Risks & interactions

  • Retatrutide has no legitimate civilian supply chainhigh

    Phase 3 trial-stage drug, not FDA-approved. Anything sold as 'retatrutide' on the research-peptide market is gray-market trial diversion or unverifiable counterfeit synthesis. Counterfeit GLP-1-class drugs have been documented with off-target compounds. The conservative 2.5mg/wk dose softens the impact but doesn't change the sourcing math.

  • Eight simultaneous compounds (active + on-hand) defeat n=1 attributionmedium

    Five active compounds plus three on-hand reactive ones means subjective changes during the 6-8 week cycle can't be cleanly attributed to any single ingredient. Author plans to add CJC/Ipa and MOTS-c 'soon' on top, which compounds the attribution problem. The stated 'rebound' framing is reasonable but tracking will yield more vibes than data.

  • Goals are stated but not measuredmedium

    Recomp, fat loss, lower inflammation, fix digestion are real goals, but none has a stated outcome measure. Without a baseline DEXA/body-comp, a CRP, or a gut symptom diary, post-cycle assessment will be subjective. The stack is goal-shaped enough to deserve measurement.

  • Melanotan 2 nevi surveillancemedium

    MC1R activation accelerates melanogenesis in existing moles. Users with significant nevi history, family melanoma history, or atypical-mole syndrome shouldn't freelance MT2. Maintenance use should be paired with annual dermatology surveillance.

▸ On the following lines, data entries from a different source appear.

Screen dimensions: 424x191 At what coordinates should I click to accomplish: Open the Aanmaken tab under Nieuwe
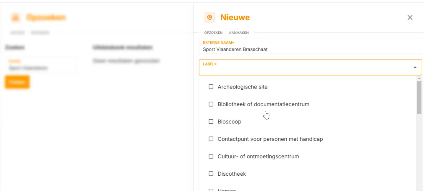239,33
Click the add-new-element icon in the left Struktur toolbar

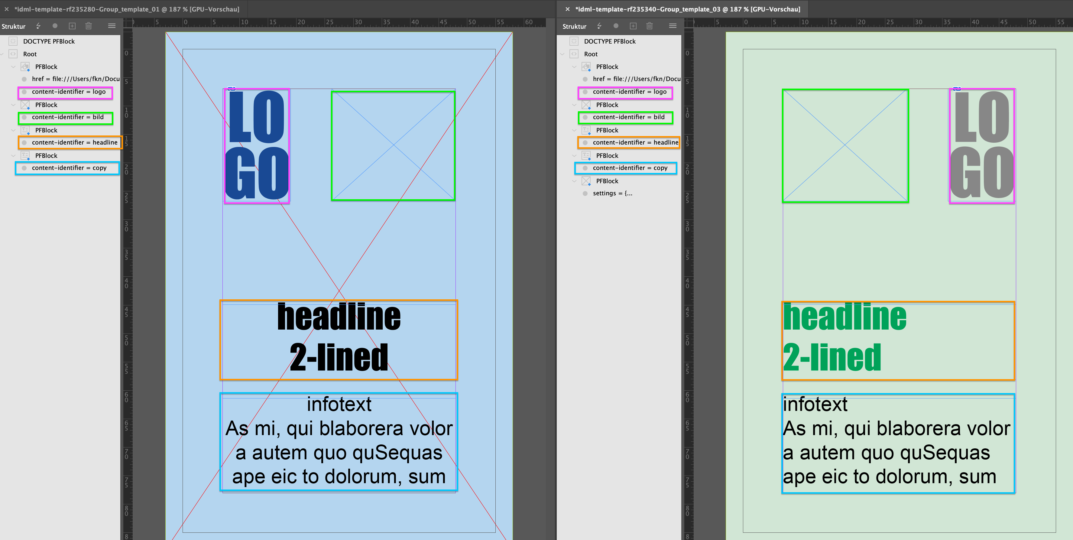click(72, 26)
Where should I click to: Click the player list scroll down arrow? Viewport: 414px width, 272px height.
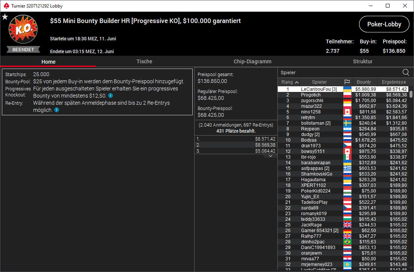click(x=411, y=267)
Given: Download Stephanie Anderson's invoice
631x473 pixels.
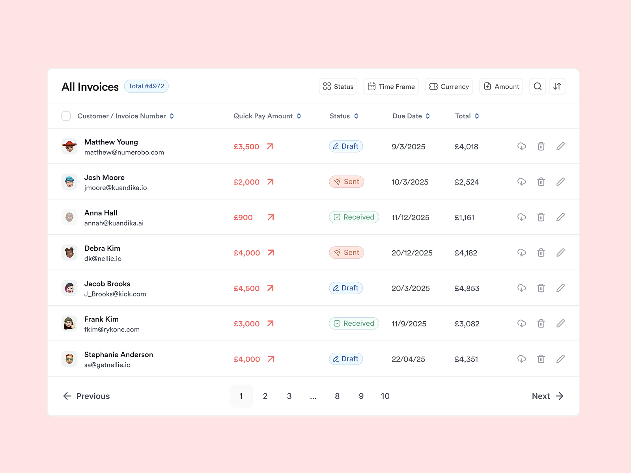Looking at the screenshot, I should coord(521,359).
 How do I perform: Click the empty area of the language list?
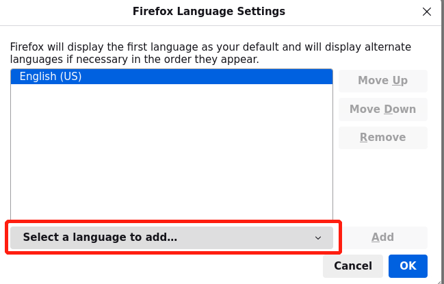[171, 151]
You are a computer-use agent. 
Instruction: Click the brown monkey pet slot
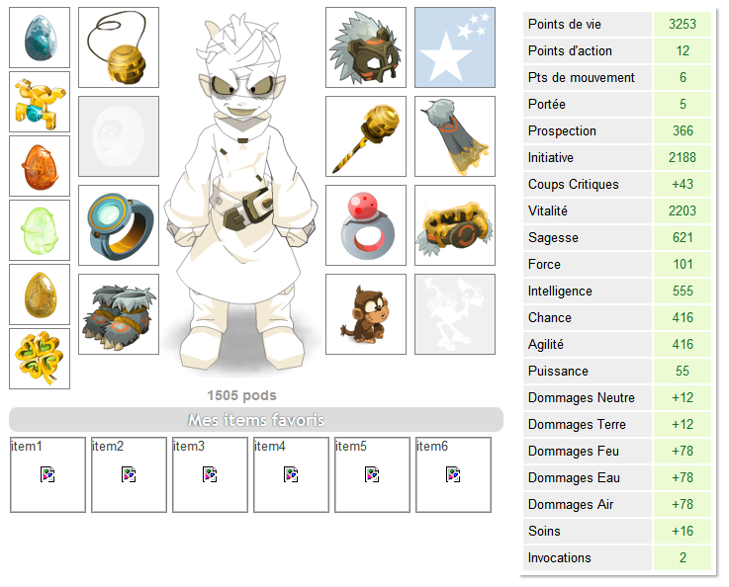(366, 314)
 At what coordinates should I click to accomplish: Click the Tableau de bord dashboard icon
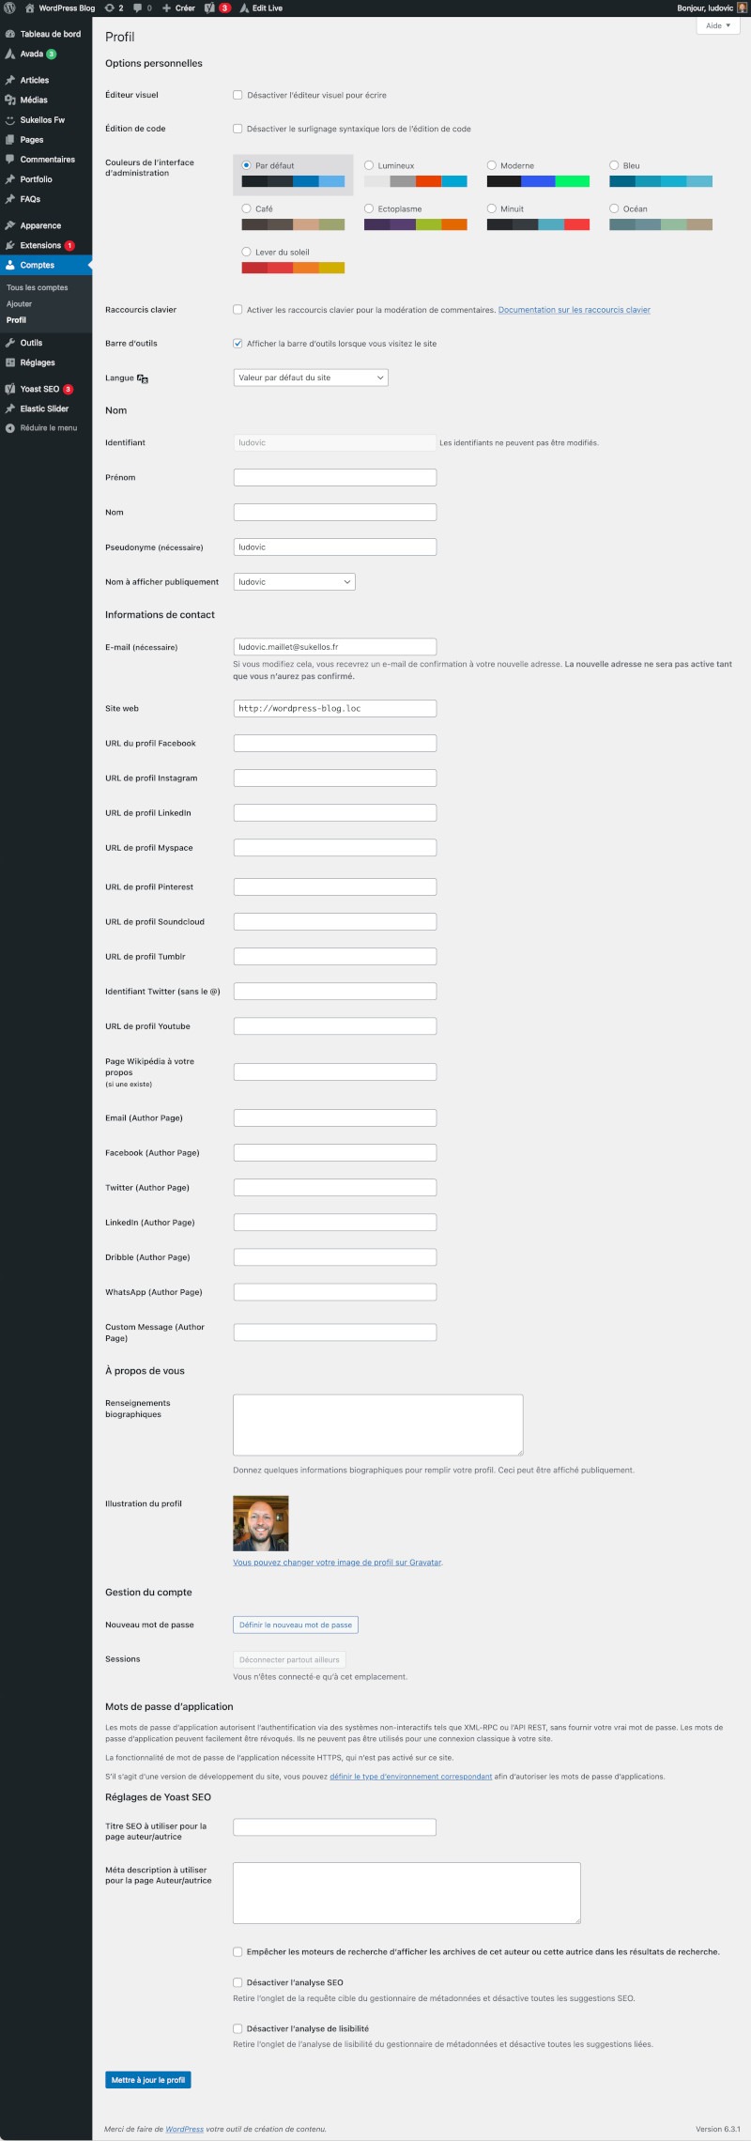10,34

  • KLOW + on-top dosing requires vendor consistencylow

    Adding extra KPV and BPC-157 on top of a KLOW baseline assumes the per-component dose in the KLOW vial is what the vendor says it is. Reputable peptide vendors with COAs reduce the variance; the stacking-on-top strategy works less well if the underlying blend's composition drifts batch to batch.

And one more thing…
ADD specific outcome measures aligned with the stated goals: a baseline body-comp measurement, a gut symptom diary, and a CRP or hsCRP at start and end

Author has a goal-shaped stack with a specific time horizon (6-8 weeks) and named outcomes (recomp, fat loss, lower inflammation, fix digestion). Pairing those goals with measurable endpoints turns the cycle from 'I felt better' into 'body weight dropped X with lean mass preserved, stool form normalized, CRP went from Y to Z.' Without measures, the author won't know which compounds did the work or whether the planned 'soon to add' CJC/Ipa and MOTS-c are warranted. The stack is mature enough to deserve real outcome tracking.

Estimated cost

/month
$250 – $600

KLOW blend ~$80-150/mo at 2mg/day from research-peptide vendors. Extra KPV ~$30-50/mo, extra BPC-157 ~$30-50/mo. Retatrutide $300+ if sourceable (with the central caveat that it isn't legitimately available). MT2 ~$30-50/mo at maintenance dose. On-hand Ta-1, glutathione, NAD aren't running cost unless used.